Kikuchi disease; Kikuchi Fujimoto lymphadenopathy; Histiocytic necrotizing lymphadenitis.

Subacute necrotizing regional lymphadenopathy associated with mild fever, more common in young Asian people.

Described independently in 1972 by Kikuchi (1) and Fujimoto et al. (2), this subacute necrotizing lymphadenitis has been commonly recognized in Asia and sporadically in Western countries (3,4,5,6,7,8,9). The patients are generally young adults, and a slight female prevalence has been reported (8,9,10,11).

The etiology of necrotizing lymphadenitis is unknown. A viral infection is suggested by the clinical and histologic features, and various viruses including Epstein-Barr (EBV) virus (12,13), cytomegalovirus, parvovirus B19 (14) human herpesvirus 6 (HHV-6) (15,16) and HHV-8 (17) have been investigated, so far with negative results (18,19).

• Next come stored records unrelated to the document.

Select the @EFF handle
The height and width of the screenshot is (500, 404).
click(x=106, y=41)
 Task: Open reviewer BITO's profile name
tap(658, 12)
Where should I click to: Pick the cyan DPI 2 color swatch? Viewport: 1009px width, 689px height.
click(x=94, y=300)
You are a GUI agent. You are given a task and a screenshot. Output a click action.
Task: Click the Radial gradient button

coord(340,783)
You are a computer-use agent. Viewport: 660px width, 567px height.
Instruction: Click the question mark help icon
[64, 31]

A variety of mechanisms have been proposed, some of them discussed in a recent review of Kikuchi disease (20). The extensive cell death is attributed to early apoptosis, which is characterized by excessive nuclear fragmentation (21,22). The same authors have determined that the CD8+ T lymphocytes are the cells that predominantly undergo apoptosis in this lymphadenopathy. Ohshima et al. have also noted that the serum concentrations of interferon-γ, interleukin-6, FAS-L, and other cytokines are increased in the acute phase of Kikuchi disease (23).

The patients are young adults, predominantly women, most commonly in Japan and neighboring Asian countries (18). In a study of 376 cases in Japan, the average age was 27.4 years and the male-to-female ratio 1:1.6 (24); in a recent series of 61 cases from Taiwan, the average age was 22 years and the gender ratio 1:1 (11). More than 85% of the patients present with swollen cervical lymph nodes, unilateral in 88.5% of cases, usually involving the posterior cervical triangle (20). Less commonly axillary, inguinal lymph nodes are involved and cases of generalized lymphadenopathy have been also reported (8,9,10,11). The involvement of deep lymph nodes is very rare (24). The lymphadenopathy is painless and unaccompanied by other symptoms or associated with moderate fever, chills, myalgia, sore throat, and skin rashes resembling measles or drug eruptions in 20% to 30% of cases (24). The course is benign with spontaneous resolution of the adenopathy in a few weeks or months and rare recurrences (4,5,6,7,8,9). Involvement of extranodal sites, such as a moderate liver and spleen enlargement, is unusual but well documented, particularly in Asia, where Kikuchi disease is more common. In a report of five cases, the patients presented with cutaneous involvement in addition to the typical necrotizing lymphadenopathies. They had cutaneous eruptions on the upper body that, in some cases, resembled systemic lupus (25). A few fatal cases have been reported in which fever and systemic necrotizing lymphadenitis were associated with organ transplantation, necrotizing myocarditis, or fulminant hepatitis (24,26). Leukopenia below 4,000/mm³ in 56% of cases with mild lymphocytosis and occasional atypical lymphocytes may occur in 25% to 30% of cases (9,24). Bone marrow biopsy, when performed, revealed no abnormalities (4). Elevation of lactate dehydrogenase, interferon, and interleukin-6 may occur but returns to normal. Most patients recover within 1–2 months without any treatment. About 3% have a recurrence within several years (24).